J Appl Stat. 2020;47(5):827-843. doi: 10.1080/02664763.2019.1658727. Epub 2019 Aug 24.

Abstract

This paper is motivated by the analytical challenges we encounter when analyzing the ChAMP (Chondral Lesions And Meniscus Procedures) study, a randomized controlled trial to compare debridement to observation of chondral lesions in arthroscopic knee surgery. The main outcome, WOMAC (Western Ontario and McMaster Universities Osteoarthritis Index) pain score, is derived from the patient's responses to the questionnaire collected in the study. The major goal is to identify potentially important variables that contribute to this outcome.
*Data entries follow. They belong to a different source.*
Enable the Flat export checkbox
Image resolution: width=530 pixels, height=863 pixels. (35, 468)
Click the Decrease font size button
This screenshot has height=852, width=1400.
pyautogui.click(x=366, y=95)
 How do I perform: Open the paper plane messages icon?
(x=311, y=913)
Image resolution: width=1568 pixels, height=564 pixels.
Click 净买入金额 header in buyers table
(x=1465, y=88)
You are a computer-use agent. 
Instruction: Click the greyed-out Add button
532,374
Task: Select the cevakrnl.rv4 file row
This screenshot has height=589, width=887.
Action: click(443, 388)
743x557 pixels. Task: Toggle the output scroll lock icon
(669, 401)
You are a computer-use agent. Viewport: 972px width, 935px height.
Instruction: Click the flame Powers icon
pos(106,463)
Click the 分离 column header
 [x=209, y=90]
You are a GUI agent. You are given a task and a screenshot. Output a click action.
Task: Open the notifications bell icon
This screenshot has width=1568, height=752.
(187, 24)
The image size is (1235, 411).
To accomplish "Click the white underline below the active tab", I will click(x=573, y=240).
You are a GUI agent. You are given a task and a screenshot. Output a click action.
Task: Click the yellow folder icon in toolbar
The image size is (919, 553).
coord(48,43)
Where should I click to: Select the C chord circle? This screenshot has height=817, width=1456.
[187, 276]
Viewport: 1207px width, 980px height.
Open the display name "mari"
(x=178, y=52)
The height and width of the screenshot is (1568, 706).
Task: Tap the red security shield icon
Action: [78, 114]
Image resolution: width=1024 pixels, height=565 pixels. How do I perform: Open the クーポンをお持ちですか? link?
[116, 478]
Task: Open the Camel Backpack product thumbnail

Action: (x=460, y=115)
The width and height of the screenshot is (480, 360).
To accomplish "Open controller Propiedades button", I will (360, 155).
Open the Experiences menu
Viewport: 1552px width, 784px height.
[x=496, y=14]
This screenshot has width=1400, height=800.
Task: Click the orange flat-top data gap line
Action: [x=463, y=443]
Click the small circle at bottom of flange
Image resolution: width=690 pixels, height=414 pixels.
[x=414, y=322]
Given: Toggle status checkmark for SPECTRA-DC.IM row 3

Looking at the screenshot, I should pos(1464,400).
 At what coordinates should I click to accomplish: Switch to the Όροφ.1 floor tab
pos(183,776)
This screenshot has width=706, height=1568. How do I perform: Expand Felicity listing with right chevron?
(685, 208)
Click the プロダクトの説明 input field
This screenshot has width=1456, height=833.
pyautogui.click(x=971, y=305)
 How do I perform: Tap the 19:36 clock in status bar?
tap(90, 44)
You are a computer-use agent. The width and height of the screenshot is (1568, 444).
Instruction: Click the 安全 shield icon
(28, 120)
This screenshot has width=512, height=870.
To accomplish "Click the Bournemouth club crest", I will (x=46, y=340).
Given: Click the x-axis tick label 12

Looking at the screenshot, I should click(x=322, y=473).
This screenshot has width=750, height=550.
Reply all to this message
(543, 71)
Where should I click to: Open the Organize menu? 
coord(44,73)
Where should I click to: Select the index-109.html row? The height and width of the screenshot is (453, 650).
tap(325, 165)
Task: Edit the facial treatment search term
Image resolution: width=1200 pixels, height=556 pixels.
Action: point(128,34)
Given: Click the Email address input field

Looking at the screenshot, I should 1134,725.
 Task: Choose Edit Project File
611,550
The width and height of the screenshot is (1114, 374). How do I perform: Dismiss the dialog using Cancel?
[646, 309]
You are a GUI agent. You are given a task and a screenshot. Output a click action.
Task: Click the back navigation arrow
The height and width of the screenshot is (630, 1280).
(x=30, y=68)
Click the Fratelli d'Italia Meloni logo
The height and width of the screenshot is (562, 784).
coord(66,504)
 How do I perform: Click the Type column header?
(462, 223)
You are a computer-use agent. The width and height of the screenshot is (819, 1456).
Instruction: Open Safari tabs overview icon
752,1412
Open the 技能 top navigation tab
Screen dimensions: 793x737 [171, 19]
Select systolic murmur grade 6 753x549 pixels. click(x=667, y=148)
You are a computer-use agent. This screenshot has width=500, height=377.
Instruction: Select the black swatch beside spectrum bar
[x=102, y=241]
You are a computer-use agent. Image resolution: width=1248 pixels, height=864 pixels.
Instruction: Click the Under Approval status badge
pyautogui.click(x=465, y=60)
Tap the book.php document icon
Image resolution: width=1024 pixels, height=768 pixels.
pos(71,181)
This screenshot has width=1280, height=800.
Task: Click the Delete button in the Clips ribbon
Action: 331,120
In this paper, the model of interest is a semiparametric model for the pain score. To address the missing data issue, we adopt a flexible missingness mechanism which is much more versatile in practice than a single parametric model. Then we propose a pairwise conditional likelihood approach to estimate the unknown parameter in the semiparametric model without the need of modeling its nonparametric counterpart nor the missingness mechanism. For variable selection we apply a regularization approach with a variety of stability enhanced tuning parameter selection methods. We conduct comprehensive simulation studies to evaluate the performance of the proposed method. We also apply the proposed method to the ChAMP study to demonstrate its usefulness.

Keywords: ChAMP study; Missing data mechanism; Pairwise conditional likelihood; Semiparametric model; Stability; Variable selection.